One of the common objections Andrus’s team gets is that, amid various projects and features developer teams are tasked with, there is simply no time to allocate to building in more reliability. This mindset results inefficiencies down the road, when things do break.

“The [engineers] that we’ve convinced are the ones that we’ve shown that this approach saves you time, saves you outages, makes you better at your job,” Andrus said.

It’s ‘best practice’

As a SaaS provider, Gremlin provides companies with the tools to safely run chaos engineering tests in order to improve the health of their systems. But, staffed with chaos engineering practitioners themselves who are experienced with developing the concept as a culture, Gremlin also advises on how to weave the process into teams with boot camps or game days.

“We’re able to get people hands-on, running these experiments and gaining that comfort. There’s a little bit of [apprehension] until you’ve run it yourself, and the world hasn’t caught on fire.”

For Andrus and his team, there is no doubt that chaos engineering is just “best practice,” whether it’s already in play or hasn’t been considered.

“There’s no doubt it’s just the best practice – it’s how software will be built in ten years,” Andrus told us. “Everyone else is waiting to understand it, and have it clearly articulated before they’re willing to jump into it.

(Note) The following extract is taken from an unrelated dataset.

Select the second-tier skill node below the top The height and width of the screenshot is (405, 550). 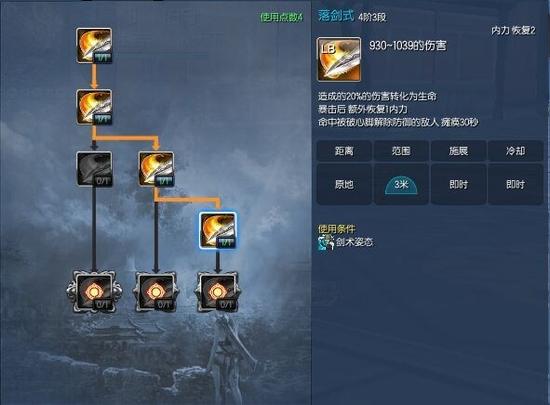(x=94, y=107)
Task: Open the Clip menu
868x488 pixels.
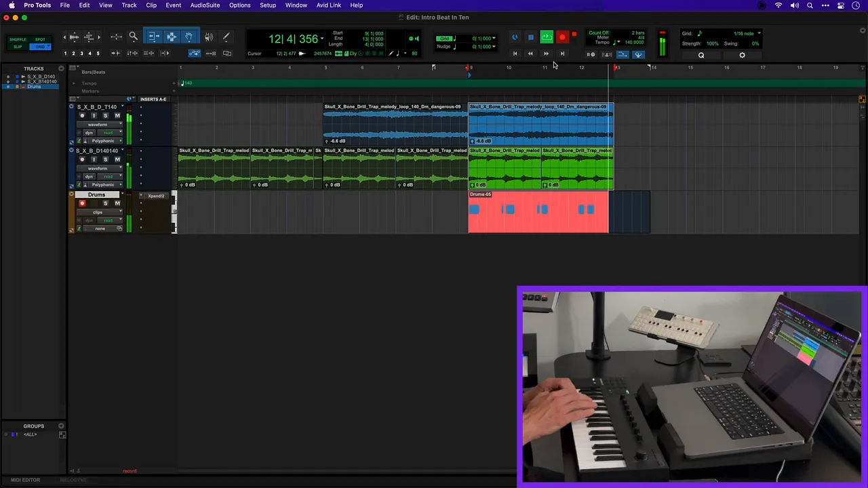Action: 151,5
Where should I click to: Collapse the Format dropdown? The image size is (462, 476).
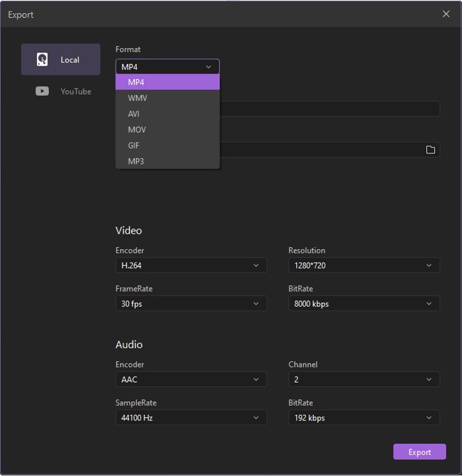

“There’s a lot of critical parts of society that are going to be emerging over the next 10 and 20 years, whether it’s drones or self-driving cars, whether it’s elections, whether it’s how money is transferred and exchanged – there’s a lot of important things where people’s safety could be at risk.

“As an engineer, I’m a big believer that if you want me to get in a self-driving car, I would hope that you’re taking every step possible to mitigate risk and ensure that the system will operate when things go wrong.

“Because in the real world, we know, things will go wrong.”